## WHAT TO DO
If a line in the data below contains "search", copy it.

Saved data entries
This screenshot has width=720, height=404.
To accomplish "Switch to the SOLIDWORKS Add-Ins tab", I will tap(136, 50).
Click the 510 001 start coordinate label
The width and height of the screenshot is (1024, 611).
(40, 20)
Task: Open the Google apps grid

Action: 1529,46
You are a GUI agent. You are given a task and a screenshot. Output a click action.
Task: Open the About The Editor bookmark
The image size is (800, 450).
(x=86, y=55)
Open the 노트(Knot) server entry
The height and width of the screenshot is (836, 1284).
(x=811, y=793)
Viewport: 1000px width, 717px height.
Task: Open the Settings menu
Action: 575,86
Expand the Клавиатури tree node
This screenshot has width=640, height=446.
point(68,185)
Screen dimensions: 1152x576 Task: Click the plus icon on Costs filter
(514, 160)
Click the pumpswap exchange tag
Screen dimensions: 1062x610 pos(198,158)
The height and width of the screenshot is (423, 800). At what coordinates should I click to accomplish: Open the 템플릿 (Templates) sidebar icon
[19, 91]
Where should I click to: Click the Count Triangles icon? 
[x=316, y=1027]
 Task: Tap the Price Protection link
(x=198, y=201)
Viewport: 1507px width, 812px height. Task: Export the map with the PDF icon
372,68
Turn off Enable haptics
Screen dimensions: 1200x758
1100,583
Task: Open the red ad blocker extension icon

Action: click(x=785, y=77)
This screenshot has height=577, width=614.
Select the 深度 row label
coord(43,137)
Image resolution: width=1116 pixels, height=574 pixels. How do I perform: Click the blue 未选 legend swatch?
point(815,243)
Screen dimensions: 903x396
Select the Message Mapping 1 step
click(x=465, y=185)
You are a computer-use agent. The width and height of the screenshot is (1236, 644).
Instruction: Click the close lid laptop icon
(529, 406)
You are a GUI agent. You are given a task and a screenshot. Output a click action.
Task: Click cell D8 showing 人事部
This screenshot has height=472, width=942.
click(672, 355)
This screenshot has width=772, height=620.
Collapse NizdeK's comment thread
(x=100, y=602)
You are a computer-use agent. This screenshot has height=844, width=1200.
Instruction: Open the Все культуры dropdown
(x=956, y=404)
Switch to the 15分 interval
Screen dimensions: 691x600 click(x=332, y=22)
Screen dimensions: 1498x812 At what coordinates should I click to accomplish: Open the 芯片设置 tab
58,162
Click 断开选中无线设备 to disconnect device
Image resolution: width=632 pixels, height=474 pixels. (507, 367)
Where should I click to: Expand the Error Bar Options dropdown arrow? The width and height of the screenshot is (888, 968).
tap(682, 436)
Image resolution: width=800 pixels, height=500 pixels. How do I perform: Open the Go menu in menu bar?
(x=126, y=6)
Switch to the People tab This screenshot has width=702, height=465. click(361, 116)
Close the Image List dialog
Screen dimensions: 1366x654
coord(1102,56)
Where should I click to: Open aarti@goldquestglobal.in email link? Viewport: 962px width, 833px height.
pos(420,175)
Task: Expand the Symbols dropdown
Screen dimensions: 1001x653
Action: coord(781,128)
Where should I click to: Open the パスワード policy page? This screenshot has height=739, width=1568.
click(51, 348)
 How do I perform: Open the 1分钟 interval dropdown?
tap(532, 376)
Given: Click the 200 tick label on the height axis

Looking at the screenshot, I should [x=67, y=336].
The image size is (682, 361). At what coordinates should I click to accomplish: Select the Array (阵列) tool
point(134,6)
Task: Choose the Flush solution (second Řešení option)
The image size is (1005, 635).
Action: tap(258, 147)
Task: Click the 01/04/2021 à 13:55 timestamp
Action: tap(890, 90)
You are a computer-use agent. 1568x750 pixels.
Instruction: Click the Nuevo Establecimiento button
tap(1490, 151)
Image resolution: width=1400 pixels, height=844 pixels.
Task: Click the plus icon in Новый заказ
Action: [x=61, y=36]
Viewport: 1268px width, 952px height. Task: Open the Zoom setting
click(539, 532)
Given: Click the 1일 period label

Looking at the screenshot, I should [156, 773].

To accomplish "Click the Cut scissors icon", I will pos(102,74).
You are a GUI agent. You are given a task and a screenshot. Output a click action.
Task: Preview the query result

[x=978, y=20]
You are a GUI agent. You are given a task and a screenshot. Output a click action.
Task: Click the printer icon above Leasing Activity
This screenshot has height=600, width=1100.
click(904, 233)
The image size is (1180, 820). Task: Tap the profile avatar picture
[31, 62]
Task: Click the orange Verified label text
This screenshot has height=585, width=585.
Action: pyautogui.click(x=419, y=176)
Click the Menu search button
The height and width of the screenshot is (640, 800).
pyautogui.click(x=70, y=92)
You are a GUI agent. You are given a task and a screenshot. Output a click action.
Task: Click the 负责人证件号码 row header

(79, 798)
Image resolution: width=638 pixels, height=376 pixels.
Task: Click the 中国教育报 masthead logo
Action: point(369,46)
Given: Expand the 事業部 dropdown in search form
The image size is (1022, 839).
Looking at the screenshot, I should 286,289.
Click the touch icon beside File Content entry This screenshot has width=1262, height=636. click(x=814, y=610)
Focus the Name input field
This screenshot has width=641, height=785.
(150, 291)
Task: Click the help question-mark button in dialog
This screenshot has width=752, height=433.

## SOLUTION
Click the Menu search button
Given: Expand the 事業部 dropdown in search form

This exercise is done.